People at home avidly read accounts of their countrymen’s heroism and achievements, but these rarely revealed the terrible waste, the constant stress, the squalor of the trenches, or the mismanagement of the campaign.
Poppies grew up over the battlegrounds and have served as a reminder of the losses endured in wartime and are used to this day.
The first world war claimed the lives of 18,500 New Zealanders and 61,500 Australians. Most were buried overseas near the battlefields in Belgium, France, Turkey, and the Middle East.
Below is a a cigarette case given by Turkish President Kemal Atatürk to Australian Prime Minister Stanley Bruce in 1934. Both were at Gallipoli but on opposite sides. They met at a conference in Switzerland dealing with reconstruction after the Great War. Bruce treasured this gift and their friendship.

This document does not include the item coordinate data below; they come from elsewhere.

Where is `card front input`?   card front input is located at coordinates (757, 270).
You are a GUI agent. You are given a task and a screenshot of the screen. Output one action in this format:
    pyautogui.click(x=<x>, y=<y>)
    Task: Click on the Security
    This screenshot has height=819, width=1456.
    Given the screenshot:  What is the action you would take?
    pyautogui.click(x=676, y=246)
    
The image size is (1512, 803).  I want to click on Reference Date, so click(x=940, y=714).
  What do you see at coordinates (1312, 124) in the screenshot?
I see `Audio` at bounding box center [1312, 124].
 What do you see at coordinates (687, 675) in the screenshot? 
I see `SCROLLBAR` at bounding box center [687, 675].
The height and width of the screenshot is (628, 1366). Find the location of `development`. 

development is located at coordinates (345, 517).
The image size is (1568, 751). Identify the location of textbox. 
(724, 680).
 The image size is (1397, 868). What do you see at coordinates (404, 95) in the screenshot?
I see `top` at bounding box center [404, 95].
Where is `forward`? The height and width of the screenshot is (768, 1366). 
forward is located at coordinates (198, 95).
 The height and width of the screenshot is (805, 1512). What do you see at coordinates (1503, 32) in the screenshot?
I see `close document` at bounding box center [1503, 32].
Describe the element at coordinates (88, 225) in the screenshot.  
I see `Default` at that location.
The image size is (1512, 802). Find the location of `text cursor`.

During the last nine months of WWI, an even bigger killer appeared, the Spanish Flu. It didn’t originate in Spain, but Spain wasn’t censoring the news reports so it received notoriety there. The flu infected 500 million people worldwide and killed 50 to 100 million in 1918 and 1919 (675,000 died in the US). About 20 million people, military and civilian, died in WWI. Troop movements helped spread the disease.
The photo below shows people wearing masks during the flu in 1919. This looks similar to what we saw in Southeast Asia a couple of weeks ago because of the current coronavirus/COVID-19.